Cobalt-Catalyzed Oxidative C−H/C−H Cross-Coupling between Two Heteroarenes

• Published in: Angewandte Chemie International Edition Vol. 55; no. 35; pp. 10414 - 10418
• Main Authors: Tan, Guangying, He, Shuang, Huang, Xiaolei, Liao, Xingrong, Cheng, Yangyang, You, Jingsong
• Format: Journal Article
• Language: English
• Published: WEINHEIM Blackwell Publishing Ltd 22.08.2016; Wiley; Wiley Subscription Services, Inc
• Edition: International ed. in English
• Subjects: Activation; bi(hetero)aryls; Chemical reactions; Chemistry; Chemistry, Multidisciplinary; Cobalt; cobalt catalysis; Coupling; Cross coupling; Deuterium; Electron paramagnetic resonance; Electron transfer; Exchanging; Functional anatomy; Functional groups; High resolution; High temperature; Hydrogen; Isotope effect; Mass spectrometry; Mass spectroscopy; oxidative C−H/C−H cross-coupling; Oxidizing agents; Physical Sciences; Reaction time; Science & Technology; SET pathway; Temperature effects; Trapping; DIRECT ARYLATION; bi(hetero) aryls; DIRECTED C(SP)-H; oxidative C-H/C-H cross-coupling; UNACTIVATED ARENES; INDOLES; BIDENTATE-CHELATION ASSISTANCE; ALIPHATIC AMIDES; FUNCTIONALIZATION; SET pathway; ARYL HALIDES; BOND ACTIVATION; cobalt catalysis; AMINOQUINOLINE BENZAMIDES; bi(hetero)aryls; oxidative C−H/C−H cross-coupling
• ISSN: 1433-7851; 1521-3773; 1521-3773
• DOI: 10.1002/anie.201604580

The first example of cobalt‐catalyzed oxidative C−H/C−H cross‐coupling between two heteroarenes is reported, which exhibits a broad substrate scope and a high tolerance level for sensitive functional groups. When the amount of Co(OAc)2⋅4 H2O is reduced from 6.0 to 0.5 mol %, an excellent yield is still obtained at an elevated temperature with a prolonged reaction time. The method can be extended to the reaction between an arene and a heteroarene. It is worth noting that the Ag2CO3 oxidant is renewable. Preliminary mechanistic studies by radical trapping experiments, hydrogen/deuterium exchange experiments, kinetic isotope effect, electron paramagnetic resonance (EPR), and high resolution mass spectrometry (HRMS) suggest that a single electron transfer (SET) pathway is operative, which is distinctly different from the dual C−H bond activation pathway that the well‐described oxidative C−H/C−H cross‐coupling reactions between two heteroarenes typically undergo.
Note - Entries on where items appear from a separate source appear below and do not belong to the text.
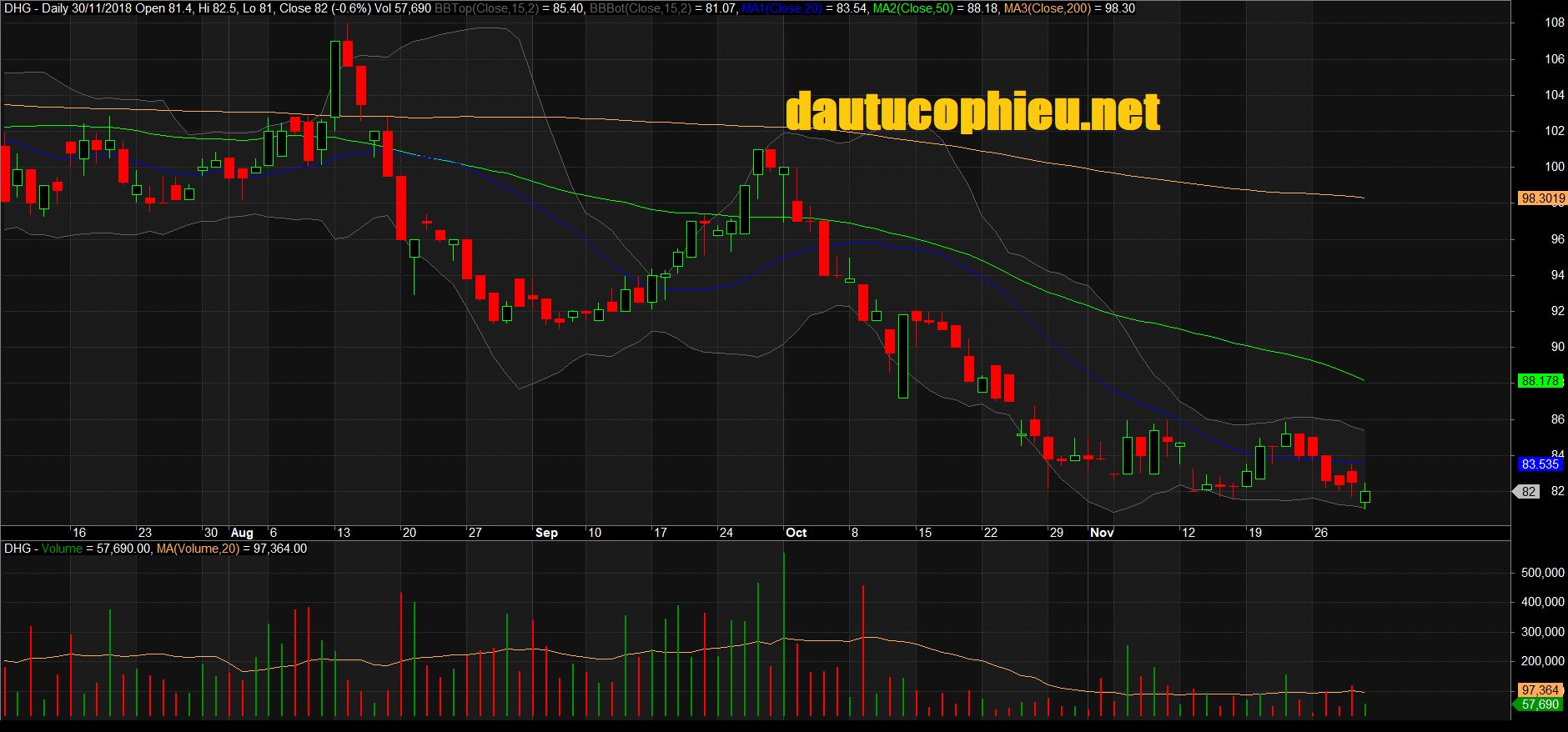Click the Nov month marker on the date axis
This screenshot has height=732, width=1568.
coord(1102,533)
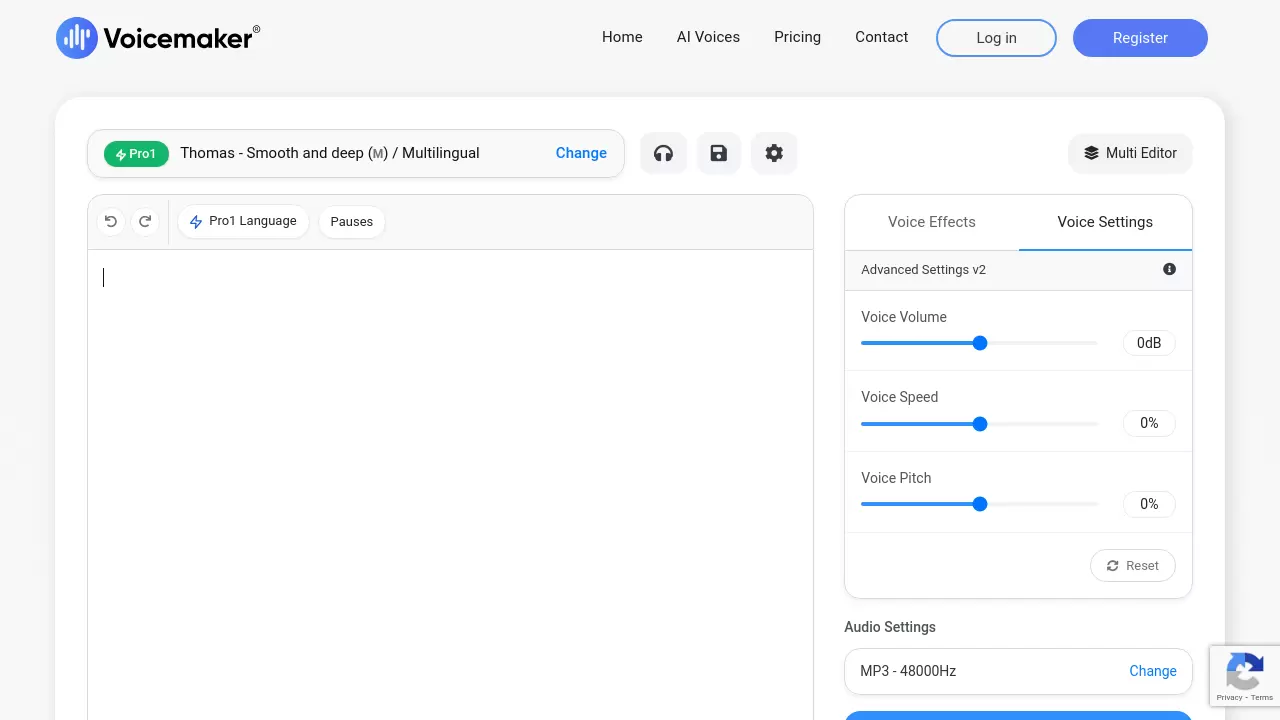Select the Pro1 Language option
1280x720 pixels.
243,221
A bidentate 8‐quinolinyl ligand assists the cobalt‐catalyzed title reaction between two (hetero)arenes exhibiting a broad substrate scope and a high tolerance level for sensitive functional groups. The preliminary mechanistic study suggests that a single electron transfer pathway is operative.